Course:CPSC522/Gender Classification using Temporal Patterns in Movie Ratings

From UBC Wiki

Gender Classification using Temporal Patterns in Movie Ratings

This page delves into the realm of user gender prediction using temporal movie rating sequences. Leveraging recurrent neural networks, we investigate the impact of temporal patterns on accuracy.

Principal Author: Amirhossein Abaskohi

Abstract

This page presents a comprehensive exploration of user gender prediction, focusing on the analysis of temporal movie rating sequences. Leveraging the capabilities of Recurrent Neural Networks (RNNs), we delve into the intricate dynamics that connect movie preferences to user gender. Notably, our investigation extends beyond conventional approaches by scrutinizing the influence of sequence length on prediction accuracy, drawing inspiration from seminal work such as the review on human detection in surveillance videos by Paul et al.[1] We explore variations in sequence length at the 25% quartile, median, and mean, systematically unraveling nuanced patterns in user behavior.
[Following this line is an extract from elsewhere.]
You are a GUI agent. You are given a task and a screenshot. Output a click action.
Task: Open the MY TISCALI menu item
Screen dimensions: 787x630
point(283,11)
By thoroughly the Movie Lens dataset, our goal is to investigate whether we can detect gender based on the temporal activities of users. This study not only reveals the connection between temporal dynamics and gender prediction but also aligns with related research in surveillance, offering valuable insights for improving the accuracy of such models.

Builds on

This page build on information from Recurrent Neural Networks and Long Short Term Memory Networks pages.

Related Pages

There is not other related pages.

Content

Introduction

Understanding and predicting user behavior is inherently linked to recognizing the diverse preferences that may exist between different demographic groups. Gender, as a fundamental aspect of identity, often influences individual preferences and behaviors. Numerous studies have explored the variations between men and women in various domains, shedding light on distinctions that extend beyond mere demographics [2][3]. However, when delving into the MovieLens dataset, we encounter limitations in terms of detailed information about movies, such as genre or title, that could typically be processed using Natural Language Processing (NLP) techniques. Despite these limitations, the dataset does provide valuable temporal information and users' ages. Leveraging these features becomes especially crucial given the acknowledged differences between men and women in their movie preferences. By incorporating Recurrent Neural Networks (RNNs) into our analysis, we aim to extract meaningful patterns from the temporal aspects of user behavior. Moreover, considering users' ages and occupation additional dimensions allows us to account for generational nuances that contribute to the complexity of gender prediction. This approach highlights the significance of exploring alternative data dimensions when traditional information is limited, offering a unique perspective on predicting gender based on temporal activities.

Data

GroupLens Research has curated and generously shared rating datasets from the MovieLens website[4]. Specifically, we are utilizing the MovieLens 100K dataset[5], a stable benchmark dataset released in April 1998. This dataset comprises 100,000 ratings contributed by 1,000 users across a selection of 1,700 movies. It serves as a reliable foundation for benchmarking and exploring various aspects of collaborative filtering and user behavior.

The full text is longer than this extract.